All of the major RAF and USAF airbases around the UK, together with key installations such as AWE Aldermaston and AWE Burghfield, are connected to large oil refineries around the coastline using a massive network of underground high pressure pipelines and Petroleum Storage Depots (PSD), referred to as the Government Pipelines and Storage System (GPSS) 

For safety reasons, the locations of these pipelines are marked with identification posts which look rather like bird feeding tables with brightly coloured roofs.

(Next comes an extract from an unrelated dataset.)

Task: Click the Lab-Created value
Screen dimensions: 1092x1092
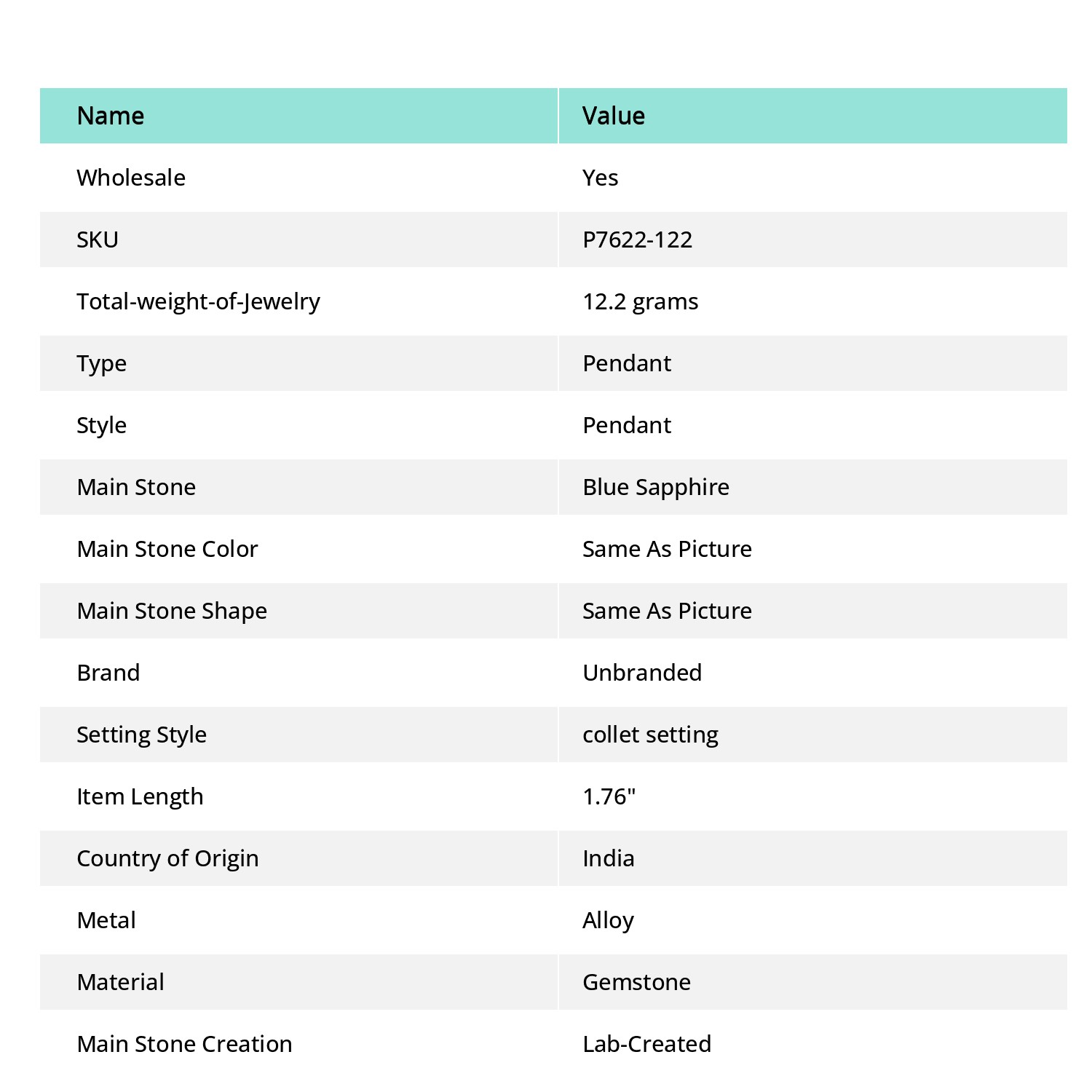Action: coord(647,1044)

The Depot supplying RAF stations and other military installations in the north Northamptonshire area is located here at PSD Kelmarsh




http://www.flickr.com/photos/leic_urban_xp/8449474376/ by Martin Crosbie




http://www.flickr.com/photos/leic_urban_xp/8448388599/ by Martin Crosbie




http://www.flickr.com/photos/leic_urban_xp/8448412107/ by Martin Crosbie




http://www.flickr.com/photos/leic_urban_xp/8448416085/ by Martin Crosbie




Sheep by Martin Crosbie




http://www.flickr.com/photos/leic_urban_xp/8449467478/ by Martin Crosbie




http://www.flickr.com/photos/leic_urban_xp/8448466315/ by Martin Crosbie


----------



## TeeJF (Feb 6, 2013)

Now that's what you call a slops bin!


----------



## alex76 (Feb 6, 2013)

I also see this when i was there but it was deep with snow and i looked like bamby trying to climb the hill and ended up more at the bottom than the top but never knew what it was and never really looked into as i was getting to excited over the railway porn so many thanks for the info and now know what it was so thanks for sharing mate


----------



## TeeJF (Feb 6, 2013)

Never use punctuation because it spoils the flow of the message and makes reading it an absolute chore because you can't understand the sense of what is being said unless you read it over and over again endlessly inserting your own punctuation as you go so that you can eventually get some sort of idea of where the writer is coming from and what he is trying to say because it can be so frustrating when you don't get the fullest possible benefit from a reply to a post in a forum 



Sorry Alex, I just couldn't resist it!


----------



## alex76 (Feb 6, 2013)

Just for you Teejf  :laugh:


----------



## Silent Hill (Feb 6, 2013)

Quality report and nice crisp images.


----------